# EXERCISE:
Count the lines in the records below that contain the string "plus", and reply with only that number.

# DATA TO PROCESS:
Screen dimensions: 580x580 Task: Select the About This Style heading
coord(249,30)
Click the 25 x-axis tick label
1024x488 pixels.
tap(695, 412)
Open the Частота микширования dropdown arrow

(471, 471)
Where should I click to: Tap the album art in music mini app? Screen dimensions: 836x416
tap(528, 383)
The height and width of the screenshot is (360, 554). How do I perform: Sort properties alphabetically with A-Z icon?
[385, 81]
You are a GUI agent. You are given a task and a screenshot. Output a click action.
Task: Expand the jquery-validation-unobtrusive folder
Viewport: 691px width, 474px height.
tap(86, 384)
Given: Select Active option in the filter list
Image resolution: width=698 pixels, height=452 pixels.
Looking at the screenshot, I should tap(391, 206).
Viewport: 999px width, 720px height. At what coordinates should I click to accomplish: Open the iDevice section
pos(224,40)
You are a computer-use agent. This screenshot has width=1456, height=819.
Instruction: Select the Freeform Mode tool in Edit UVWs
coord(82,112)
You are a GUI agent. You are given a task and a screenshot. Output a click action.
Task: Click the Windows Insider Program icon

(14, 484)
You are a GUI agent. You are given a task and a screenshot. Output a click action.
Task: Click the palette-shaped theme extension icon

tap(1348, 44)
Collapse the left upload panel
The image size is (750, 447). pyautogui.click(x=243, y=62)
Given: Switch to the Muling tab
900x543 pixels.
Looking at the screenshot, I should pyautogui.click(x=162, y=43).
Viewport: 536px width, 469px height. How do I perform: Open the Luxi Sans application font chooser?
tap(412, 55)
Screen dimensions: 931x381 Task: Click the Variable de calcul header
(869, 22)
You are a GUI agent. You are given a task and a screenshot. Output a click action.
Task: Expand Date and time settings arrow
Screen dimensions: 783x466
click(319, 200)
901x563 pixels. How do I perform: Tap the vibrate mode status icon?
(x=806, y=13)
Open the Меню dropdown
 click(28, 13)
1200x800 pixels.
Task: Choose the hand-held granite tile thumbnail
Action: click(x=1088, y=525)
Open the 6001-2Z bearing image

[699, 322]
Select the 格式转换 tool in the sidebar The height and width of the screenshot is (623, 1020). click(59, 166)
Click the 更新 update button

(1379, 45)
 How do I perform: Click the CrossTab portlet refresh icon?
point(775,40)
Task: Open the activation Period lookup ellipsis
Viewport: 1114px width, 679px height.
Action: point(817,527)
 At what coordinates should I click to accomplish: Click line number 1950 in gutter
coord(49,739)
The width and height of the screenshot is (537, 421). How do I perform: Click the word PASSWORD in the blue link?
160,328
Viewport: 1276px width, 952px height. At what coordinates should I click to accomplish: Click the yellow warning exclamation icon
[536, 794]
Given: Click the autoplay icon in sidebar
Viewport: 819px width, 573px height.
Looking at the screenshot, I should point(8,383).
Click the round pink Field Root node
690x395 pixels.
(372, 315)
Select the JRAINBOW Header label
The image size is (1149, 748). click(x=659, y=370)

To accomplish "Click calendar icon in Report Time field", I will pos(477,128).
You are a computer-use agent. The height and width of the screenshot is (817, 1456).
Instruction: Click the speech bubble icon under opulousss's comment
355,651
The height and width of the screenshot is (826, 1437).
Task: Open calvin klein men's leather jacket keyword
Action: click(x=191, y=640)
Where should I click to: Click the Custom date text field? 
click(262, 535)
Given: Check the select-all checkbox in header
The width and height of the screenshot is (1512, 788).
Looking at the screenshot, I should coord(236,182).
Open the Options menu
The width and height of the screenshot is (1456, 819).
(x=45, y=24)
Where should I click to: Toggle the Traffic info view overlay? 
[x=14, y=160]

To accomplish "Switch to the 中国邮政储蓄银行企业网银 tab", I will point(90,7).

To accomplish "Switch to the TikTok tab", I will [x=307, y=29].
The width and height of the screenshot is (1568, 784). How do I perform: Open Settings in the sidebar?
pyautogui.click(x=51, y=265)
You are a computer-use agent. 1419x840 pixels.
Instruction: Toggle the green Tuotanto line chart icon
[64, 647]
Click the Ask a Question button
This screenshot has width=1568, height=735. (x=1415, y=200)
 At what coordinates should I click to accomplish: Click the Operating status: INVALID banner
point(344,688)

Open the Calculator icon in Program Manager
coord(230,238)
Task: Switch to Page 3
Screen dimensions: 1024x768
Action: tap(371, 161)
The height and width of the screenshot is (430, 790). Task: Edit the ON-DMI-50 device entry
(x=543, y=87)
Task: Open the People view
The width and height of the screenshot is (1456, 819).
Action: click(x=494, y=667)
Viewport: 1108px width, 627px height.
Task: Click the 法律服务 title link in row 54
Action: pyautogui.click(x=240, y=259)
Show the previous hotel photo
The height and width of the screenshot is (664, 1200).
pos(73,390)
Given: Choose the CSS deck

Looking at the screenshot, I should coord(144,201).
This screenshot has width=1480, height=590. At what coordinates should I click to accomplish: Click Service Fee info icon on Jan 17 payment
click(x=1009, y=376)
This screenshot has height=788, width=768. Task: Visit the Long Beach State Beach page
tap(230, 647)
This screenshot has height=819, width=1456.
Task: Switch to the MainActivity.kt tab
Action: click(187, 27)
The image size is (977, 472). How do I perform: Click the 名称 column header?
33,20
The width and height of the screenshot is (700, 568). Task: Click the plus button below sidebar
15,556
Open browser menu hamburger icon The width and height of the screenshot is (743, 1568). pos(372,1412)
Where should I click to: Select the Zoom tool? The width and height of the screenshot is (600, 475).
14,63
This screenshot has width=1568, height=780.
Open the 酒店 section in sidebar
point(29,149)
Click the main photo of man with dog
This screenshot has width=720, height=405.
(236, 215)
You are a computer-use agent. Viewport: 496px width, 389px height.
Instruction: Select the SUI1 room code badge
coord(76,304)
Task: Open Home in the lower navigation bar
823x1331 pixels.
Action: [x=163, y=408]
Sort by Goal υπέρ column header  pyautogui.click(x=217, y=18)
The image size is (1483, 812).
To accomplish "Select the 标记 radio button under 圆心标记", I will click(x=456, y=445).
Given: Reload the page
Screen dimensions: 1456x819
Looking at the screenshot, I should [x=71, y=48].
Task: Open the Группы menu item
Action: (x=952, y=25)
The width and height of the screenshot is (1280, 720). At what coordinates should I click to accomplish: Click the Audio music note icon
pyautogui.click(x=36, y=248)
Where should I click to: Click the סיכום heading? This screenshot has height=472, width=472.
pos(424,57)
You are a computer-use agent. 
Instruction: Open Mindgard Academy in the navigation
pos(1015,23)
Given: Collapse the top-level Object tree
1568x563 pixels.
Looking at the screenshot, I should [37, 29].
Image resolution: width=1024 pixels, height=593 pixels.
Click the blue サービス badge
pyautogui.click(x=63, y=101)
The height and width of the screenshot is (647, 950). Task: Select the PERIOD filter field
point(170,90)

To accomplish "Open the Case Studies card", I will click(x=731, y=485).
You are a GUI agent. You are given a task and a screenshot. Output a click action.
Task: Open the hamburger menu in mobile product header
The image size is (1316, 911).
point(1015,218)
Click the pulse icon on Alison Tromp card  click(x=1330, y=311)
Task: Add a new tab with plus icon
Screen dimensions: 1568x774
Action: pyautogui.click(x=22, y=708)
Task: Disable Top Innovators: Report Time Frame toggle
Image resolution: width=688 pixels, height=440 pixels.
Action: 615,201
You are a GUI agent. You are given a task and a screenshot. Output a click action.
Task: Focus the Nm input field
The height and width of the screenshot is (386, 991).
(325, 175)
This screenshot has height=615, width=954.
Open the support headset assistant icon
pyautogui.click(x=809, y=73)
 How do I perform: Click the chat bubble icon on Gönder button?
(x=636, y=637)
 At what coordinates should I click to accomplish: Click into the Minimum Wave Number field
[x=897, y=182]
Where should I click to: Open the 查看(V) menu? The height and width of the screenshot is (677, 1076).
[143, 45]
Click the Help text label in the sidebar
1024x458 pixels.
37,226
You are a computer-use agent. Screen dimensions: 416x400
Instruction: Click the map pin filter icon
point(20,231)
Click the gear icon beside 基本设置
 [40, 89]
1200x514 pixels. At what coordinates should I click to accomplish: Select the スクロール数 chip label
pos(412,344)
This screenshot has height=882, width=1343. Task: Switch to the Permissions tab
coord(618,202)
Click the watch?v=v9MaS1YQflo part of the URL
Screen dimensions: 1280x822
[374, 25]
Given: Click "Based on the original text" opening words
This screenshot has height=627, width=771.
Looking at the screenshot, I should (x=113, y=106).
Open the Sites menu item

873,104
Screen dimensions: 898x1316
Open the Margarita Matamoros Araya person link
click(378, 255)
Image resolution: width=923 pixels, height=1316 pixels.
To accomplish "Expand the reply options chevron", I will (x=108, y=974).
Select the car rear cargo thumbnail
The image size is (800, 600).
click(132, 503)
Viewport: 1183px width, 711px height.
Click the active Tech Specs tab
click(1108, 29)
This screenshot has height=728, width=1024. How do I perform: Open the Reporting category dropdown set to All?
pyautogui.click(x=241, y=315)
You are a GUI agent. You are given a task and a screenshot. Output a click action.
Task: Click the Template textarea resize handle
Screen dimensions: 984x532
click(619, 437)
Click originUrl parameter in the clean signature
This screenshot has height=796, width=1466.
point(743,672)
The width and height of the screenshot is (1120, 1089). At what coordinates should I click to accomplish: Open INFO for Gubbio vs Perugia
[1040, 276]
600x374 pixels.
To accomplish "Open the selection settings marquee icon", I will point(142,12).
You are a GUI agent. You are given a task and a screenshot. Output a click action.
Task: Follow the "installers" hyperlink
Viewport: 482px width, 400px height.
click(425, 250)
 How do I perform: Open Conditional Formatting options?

# SOLUTION TO THIS PROBLEM:
2